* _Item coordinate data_
..........
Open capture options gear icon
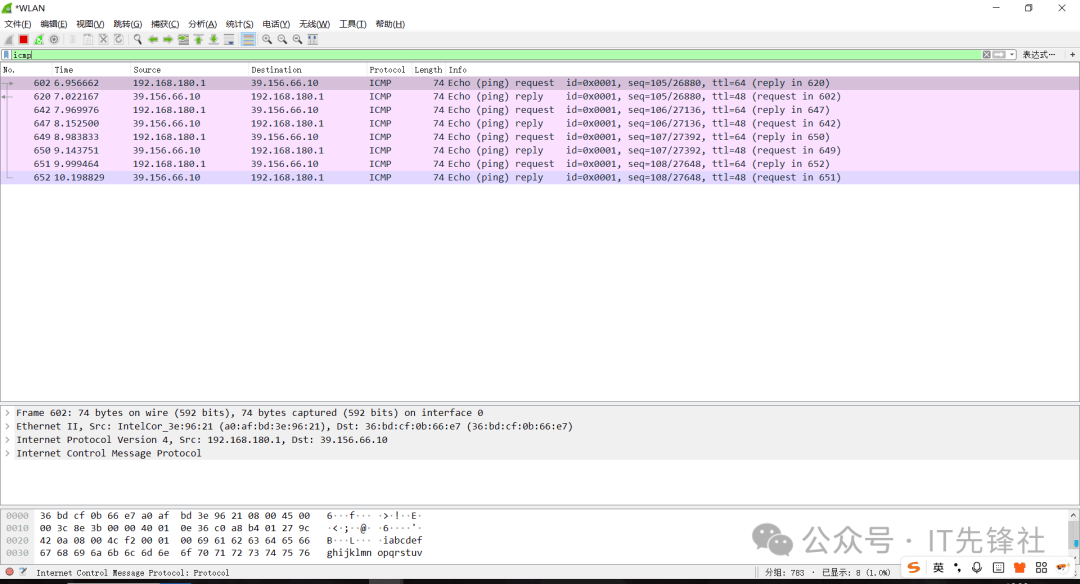 click(x=54, y=39)
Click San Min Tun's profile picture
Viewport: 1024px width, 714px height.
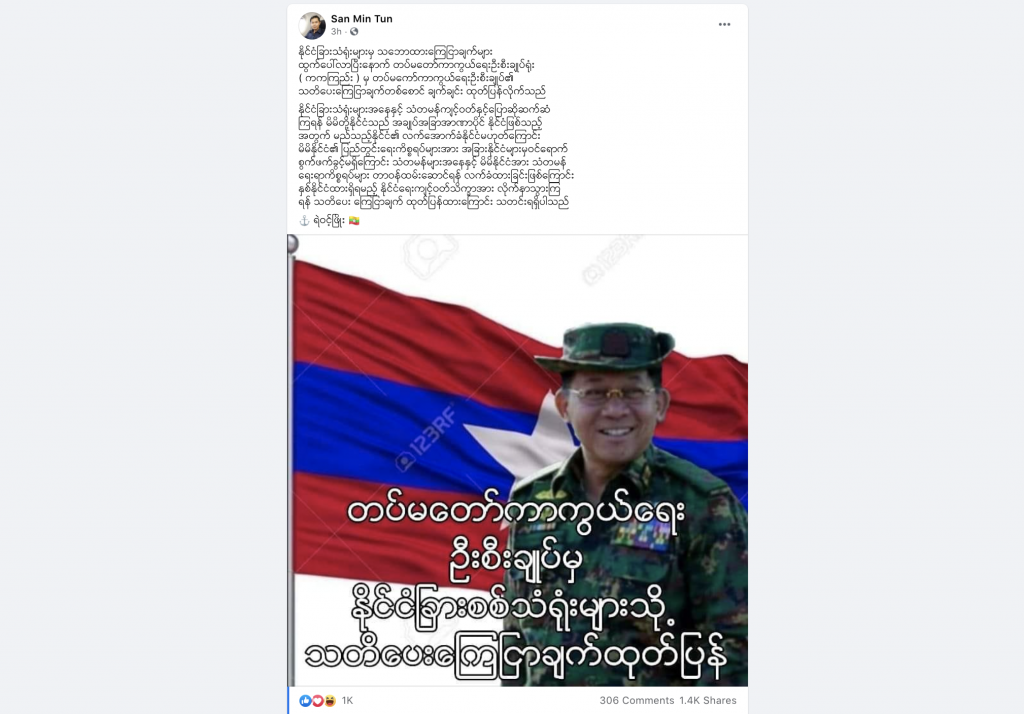pos(312,25)
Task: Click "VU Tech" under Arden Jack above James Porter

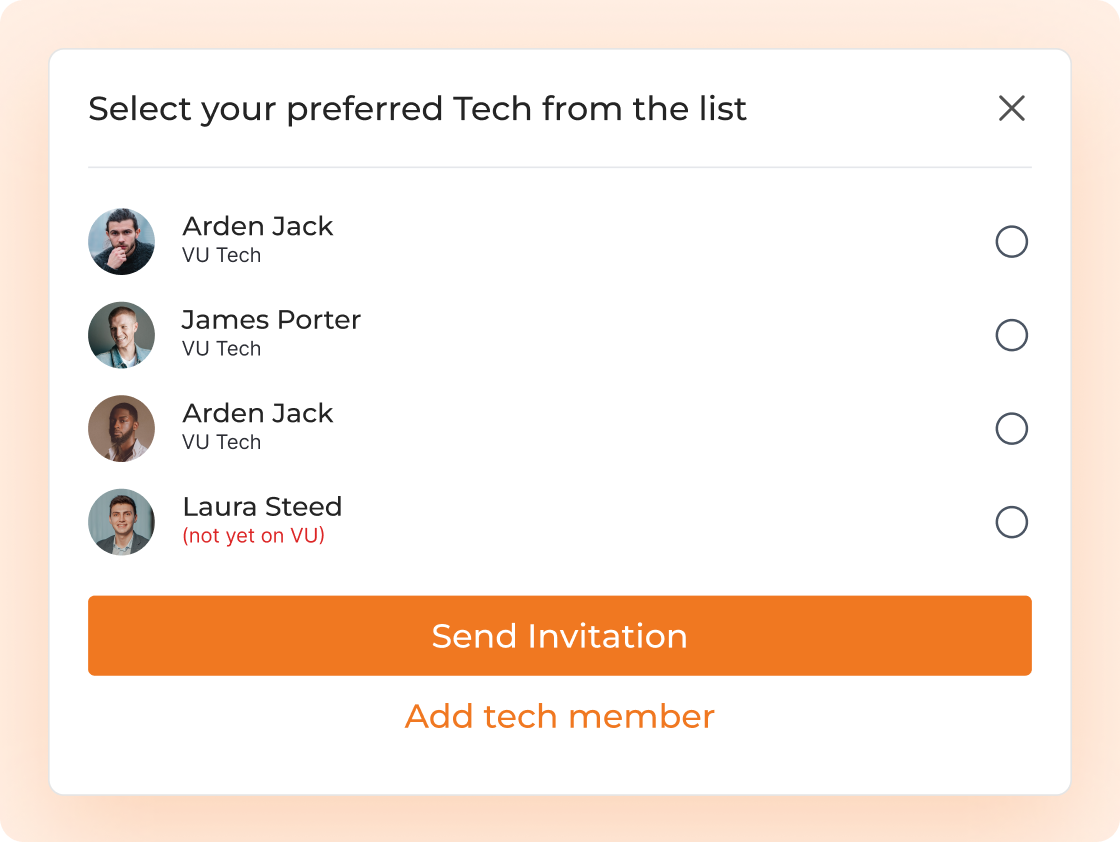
..........
* _To be done_
Copy out the text lines from the material above word for word, omitting the pictures.

* _Solution for this problem_
Open capture options gear icon
 click(x=54, y=39)
Click San Min Tun's profile picture
Viewport: 1024px width, 714px height.
pos(312,25)
Task: Click "VU Tech" under Arden Jack above James Porter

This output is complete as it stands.